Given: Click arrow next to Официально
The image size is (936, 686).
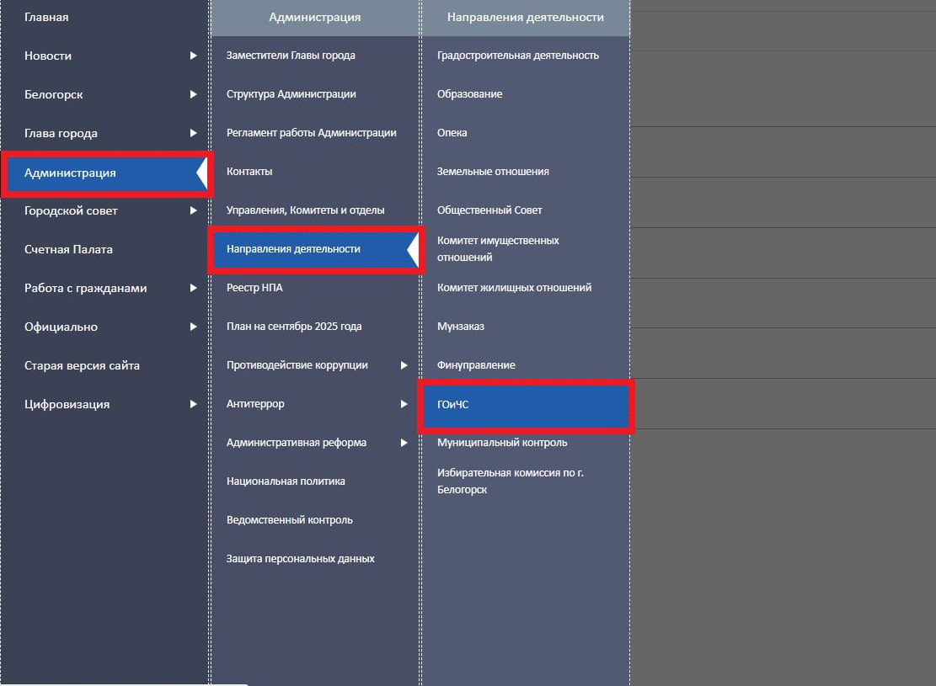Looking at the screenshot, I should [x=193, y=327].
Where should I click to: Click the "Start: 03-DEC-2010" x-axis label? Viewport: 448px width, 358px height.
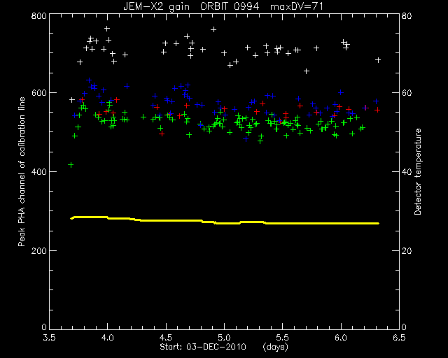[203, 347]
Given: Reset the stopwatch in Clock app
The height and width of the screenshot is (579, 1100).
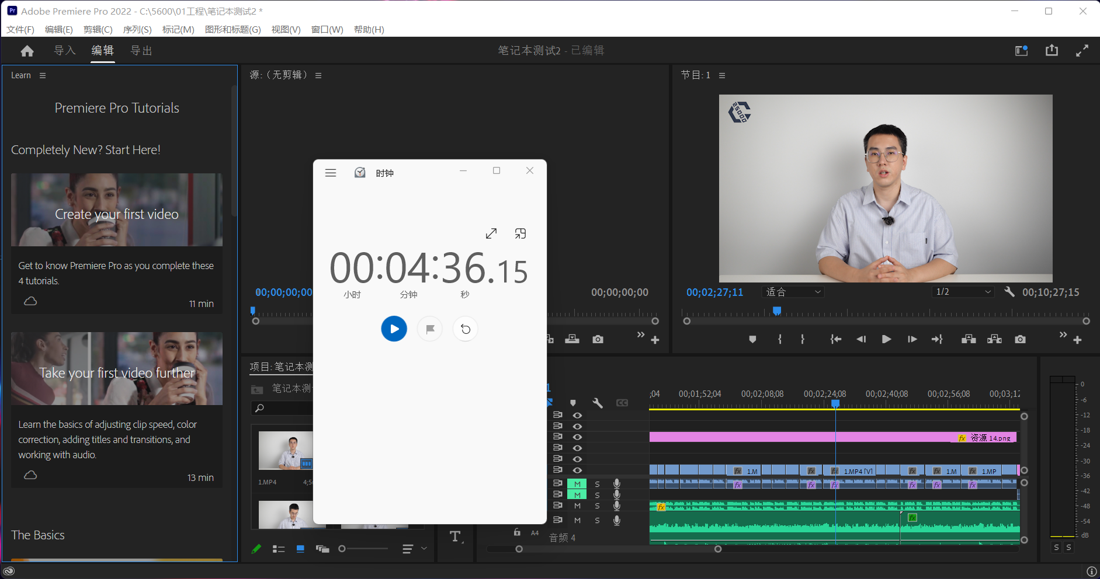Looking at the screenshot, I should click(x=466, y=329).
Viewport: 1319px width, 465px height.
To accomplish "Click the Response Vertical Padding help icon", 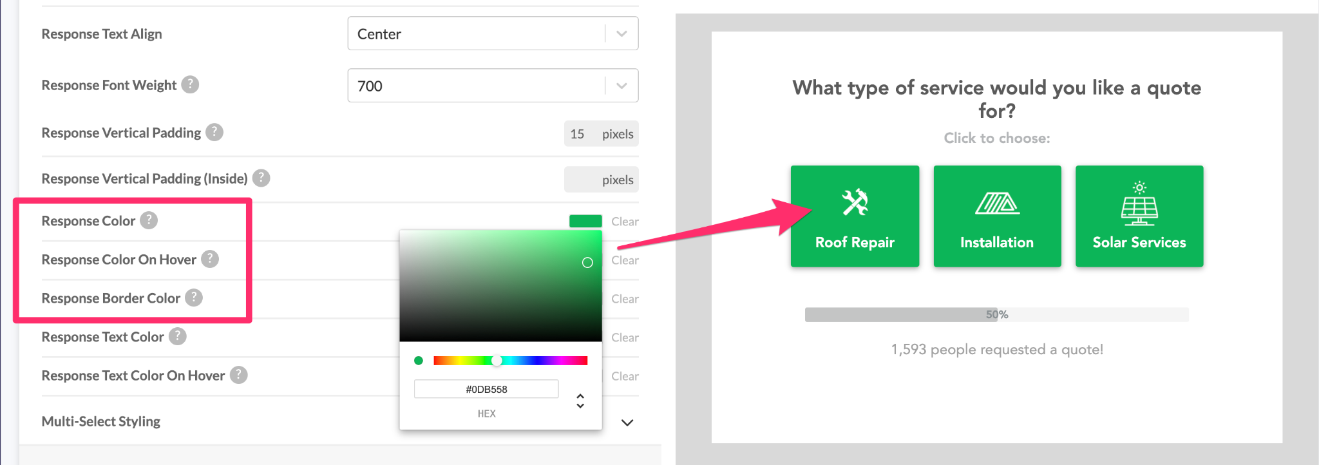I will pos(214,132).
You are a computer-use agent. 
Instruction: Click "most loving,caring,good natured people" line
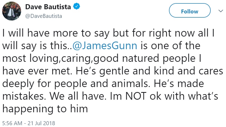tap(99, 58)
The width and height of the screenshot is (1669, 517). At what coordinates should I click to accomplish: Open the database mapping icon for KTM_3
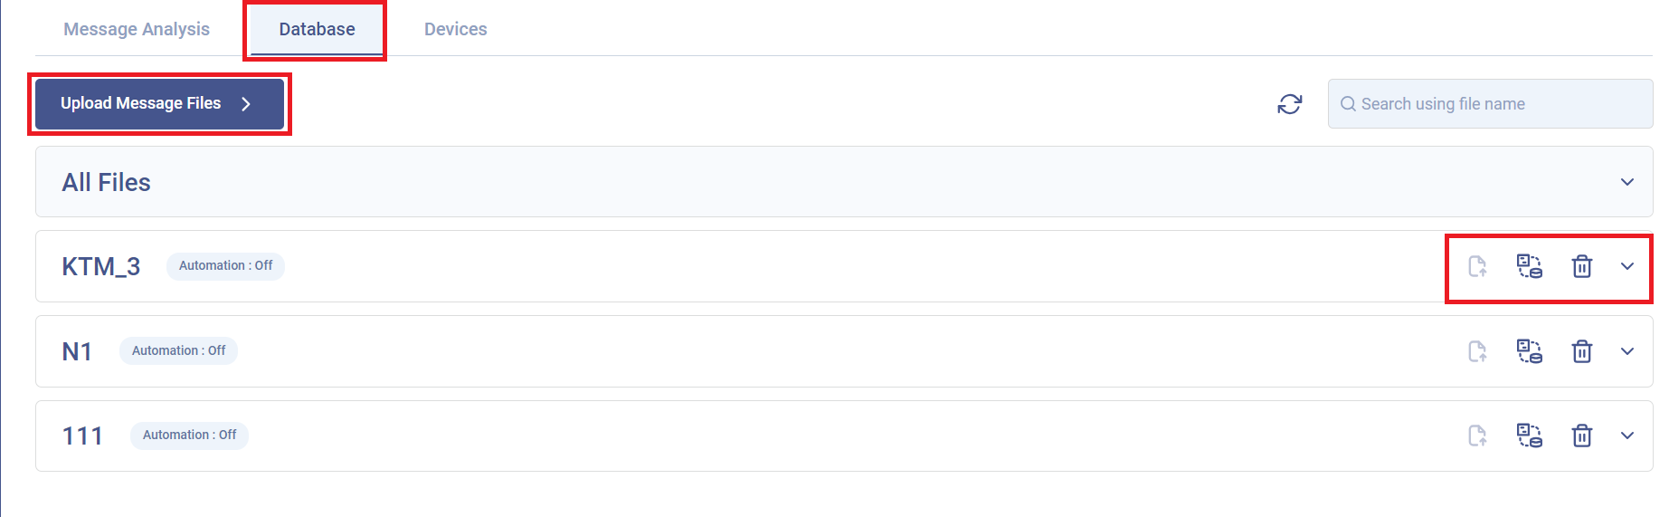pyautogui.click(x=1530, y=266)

=-=-=-=-=

* TO DO:
Only one thing is required: an exact printout of the lines from the line containing "The width and" through the last line of the records, pictures excluded.

* RESPONSE BOX:
The width and height of the screenshot is (1669, 517). At what coordinates should I click to accomplish: Open the database mapping icon for KTM_3
pyautogui.click(x=1530, y=266)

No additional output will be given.